Image: Daniel K. Inouye

Daniel K. Inouye was born in Honolulu, Hawaii, on September 7, 1924, received his undergraduate degree from the University of Hawaii, and his law degree from George Washington University. During World War II, Inouye served in the U.S. Army’s 442nd Regimental Combat Team. Composed of soldiers of Japanese ancestry, the 442nd became one of the most decorated military units in U.S. history. For his combat heroism, which cost him his right arm, Inouye was awarded the Congressional Medal of Honor, the Distinguished Service Cross, the Bronze Star, and the Purple Heart with Cluster. Following the war, he practiced law in Hawaii before entering territorial politics in 1954. When Hawaii became the 50th state, Inouye became one of its first representatives in the U.S. Congress. In 1962 he won election to the U.S. Senate.

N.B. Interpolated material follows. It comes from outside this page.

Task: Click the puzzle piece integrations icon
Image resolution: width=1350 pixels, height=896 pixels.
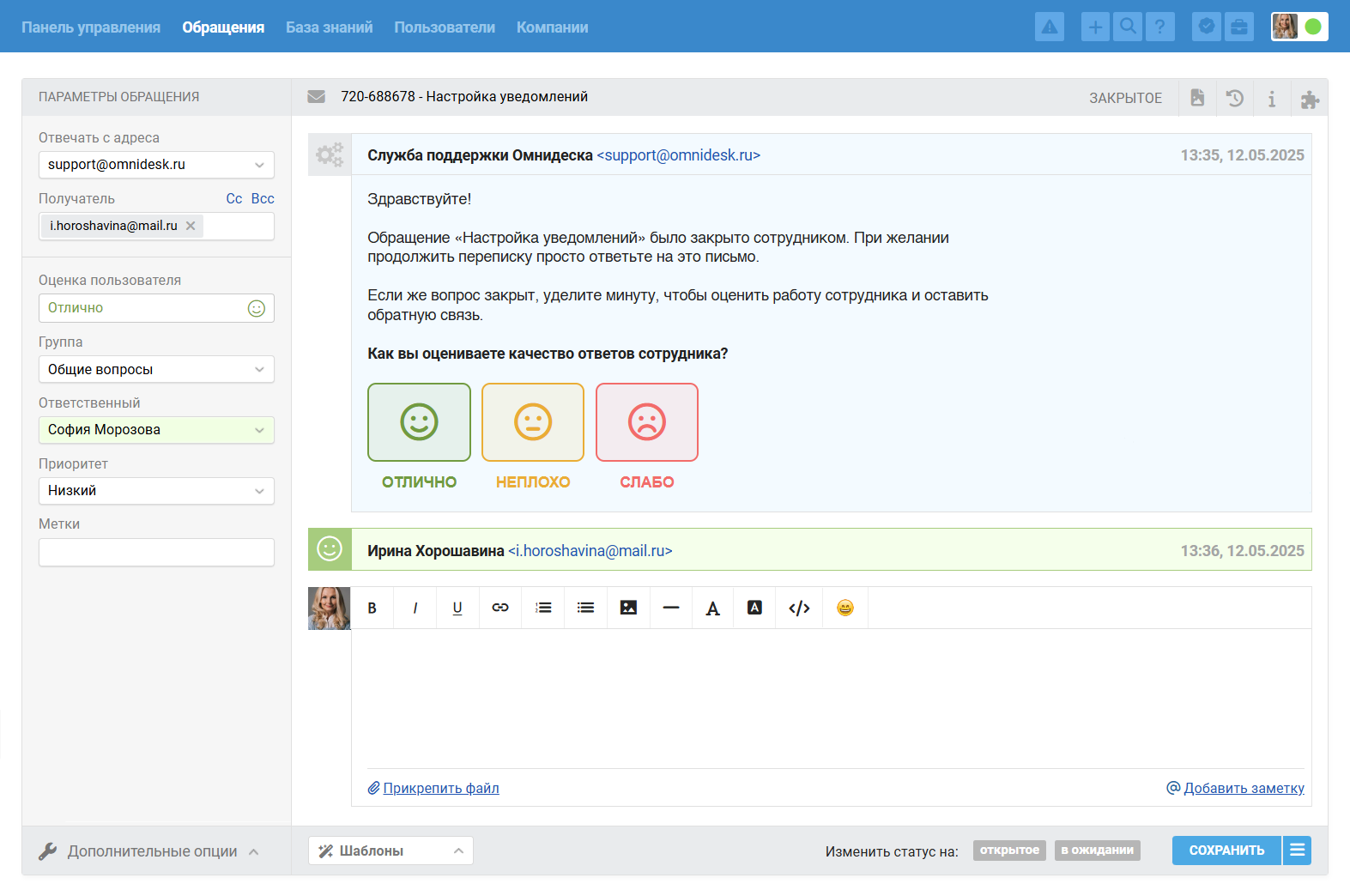Action: click(x=1309, y=99)
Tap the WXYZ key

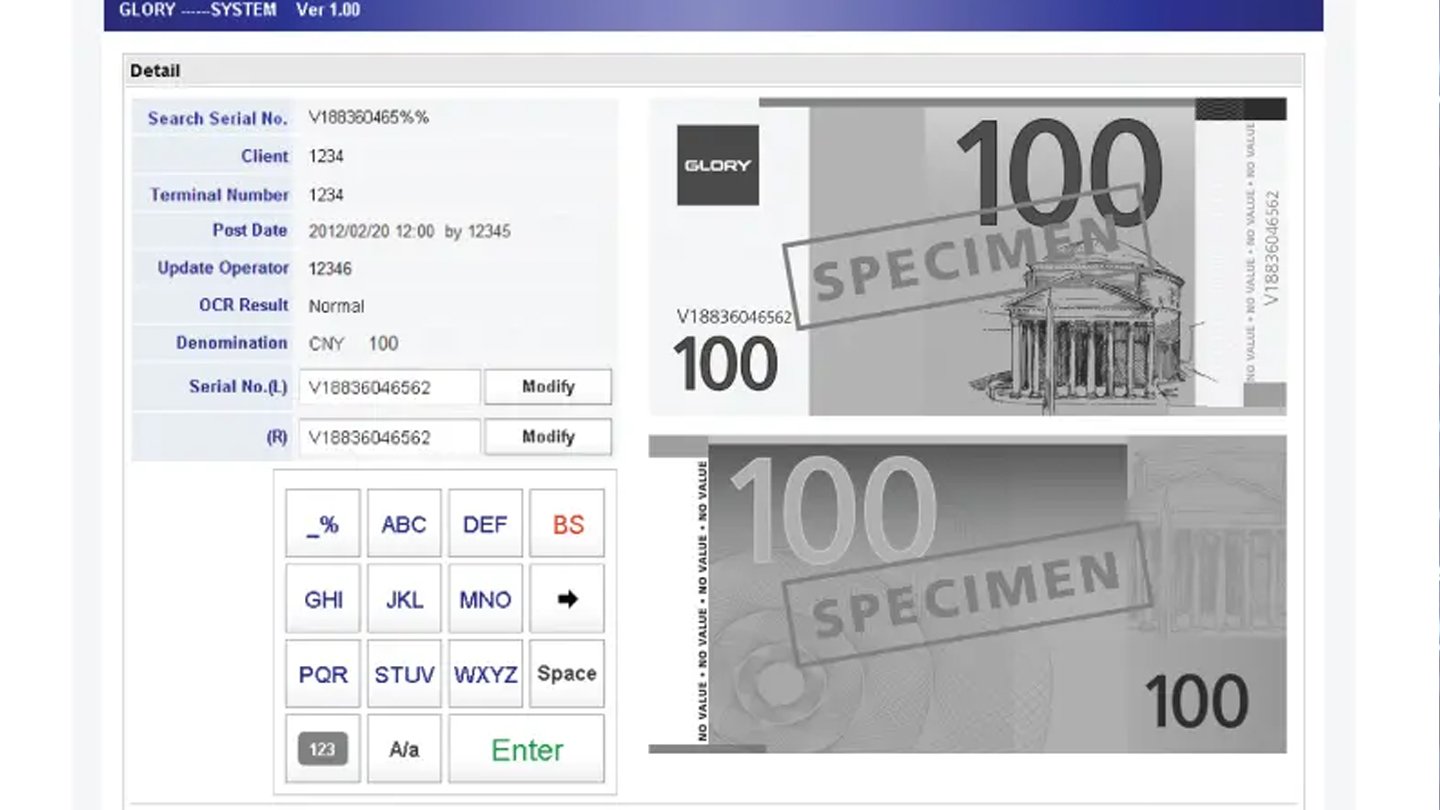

Senator Inouye gained national distinction in the 1970s as a member of the Senate Watergate Committee and, in 1987, as chairman of the Senate Iran-Contra Committee. He was a longtime member of the Senate Appropriations Committee, which he chaired from 2009 to 2012, and also served as the Senate’s president pro tempore from 2010 until his death in 2012. In 2013 Senator Inouye was posthumously awarded the Presidential Medal of Freedom, becoming the first—and to date, only—senator to receive both the Medal of Freedom and the Medal of Honor.